‘Making a Murderer’: Mother Of Brendan Dassey Talks About What Happened At Fox Hills Resort


Although it is believed that Brendan Dassey was interrogated at a Wisconsin hotel before his arrest, his mother says those reports are not accurate.

Barb Tadych (Barb Janda in Making a Murderer) says she vividly remembers February 27, 2006. It was the day police took her son out of school and questioned him before bringing her, Brendan and her other son, Blaine, to the Fox Hills Resort, in the town of Mishicot, where she says she was threatened.

“Mark Wiegert paid for [the room] with his credit card,” Barb said. “And he told me if I left, they would pick me up and put me in jail.”

Making a Murderer viewers know Mark Wiegert as the Calumet County Sheriff’s deputy who served as the lead investigator in the Teresa Halbach case. He has also been accused of eliciting a false confession from Dassey two days after the overnight stay at Fox Hills.

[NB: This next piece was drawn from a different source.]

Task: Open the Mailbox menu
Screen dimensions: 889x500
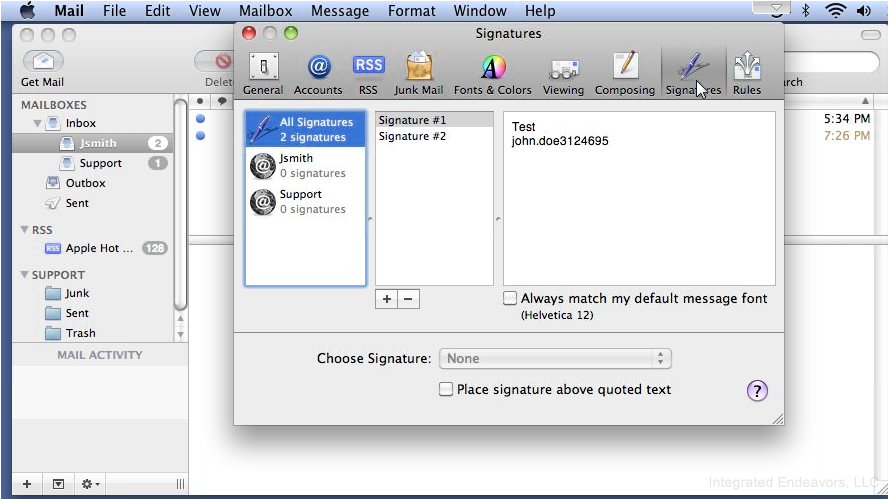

Wiegert hasn’t commented on whether he threatened to arrest Barb that night. He testified at Dassey’s trial that she and her sons were brought to the resort because he feared for their safety, Brendan had just told them he saw Halbach’s body in Steven Avery’s fire.

Wisconsin Special Agent Tom Fassbender was also at the hotel and claims Barb told him that she saw bleach stains on Dassey’s jeans the night of the murder, stains the state claims occurred while he helped clean Halbach’s blood from Steven Avery’s garage floor. It is what police say prompted them to retrieve the pants from Barb’s house.

“Agent Fassbender informed me that he went back to Mr. Dassey and his mother later on the 27th, that evening, and asked Mr. Dassey about the pants,” Wiegert said at trial. “And that’s the first time Mr. Dassey, Brendan, ever told us about stains on his pants, cleaning up the garage floor. So now he puts himself further into it. Puts himself in that garage later on [October 31, 2005].”

There’s one problem with Weigert’s account of what occurred at the resort, Barb says. It never happened.

“There was not any interrogation at Fox Hills like they said that there was,” Barb said. “They put us there so no one could talk to us. And they had a cop watching us so we wouldn’t leave. There was no meeting at the hotel.”

Barb and police give conflicting accounts about why she was not present when her son was being questioned. Wiegert claimed she declined, while Barb says she was blocked by Wiegert himself.

Dassey was first questioned on February 27, when Wiegert and Fassbender pulled him out of class at Mishicot High School. Audio of the meeting was captured, but it was of poor quality, so Calumet County District Attorney Ken Kratz suggested they obtain a better one. The investigators complied and pulled Dassey out of class again, conducting the second interview at the Two Rivers Police Department.

“I told them I wanted to go in with Brendan and they told me, ‘No,’ to go have a seat, that it should only take about an hour,” Barb said.

She recounts a similar exchange ahead of the March 1 interrogation.

“They said I declined to come in, but that was not the truth,” she said. “They told me ‘No,’ because Brendan was going to tell them a ‘gruesome story.'”

Dassey was read his Miranda rights on his way to the March 1 interview, and reminded of those rights by Wiegert before questioning began, indicating he was a suspect, not a witness by then. The approximately three-hour interrogation is the basis of Dassey’s pending case in the Seventh Circuit Court of Appeals.

“That’s all they did was lie,” Barb said of the interrogation, after which Dassey recanted his confession.

Wiegert and Fassbender admitted to using deception while questioning Dassey, including their attempt to convince him they had superior knowledge of what happened to Teresa Halbach. It’s not the use of deception that’s being scrutinized though. Police are permitted lie.

For the last 10 years Dassey’s lawyers have argued that Wiegert and Fassbender used deception to feed information to a learning-disabled 16-year-old boy, who told them what they wanted to hear over three hours without a parent or lawyer present.

“It was all put into his head like Brendan said,” Barb said.

The state claims Dassey’s confession was voluntary and that he should continue serving a life sentence with the possibility of parole in 2048.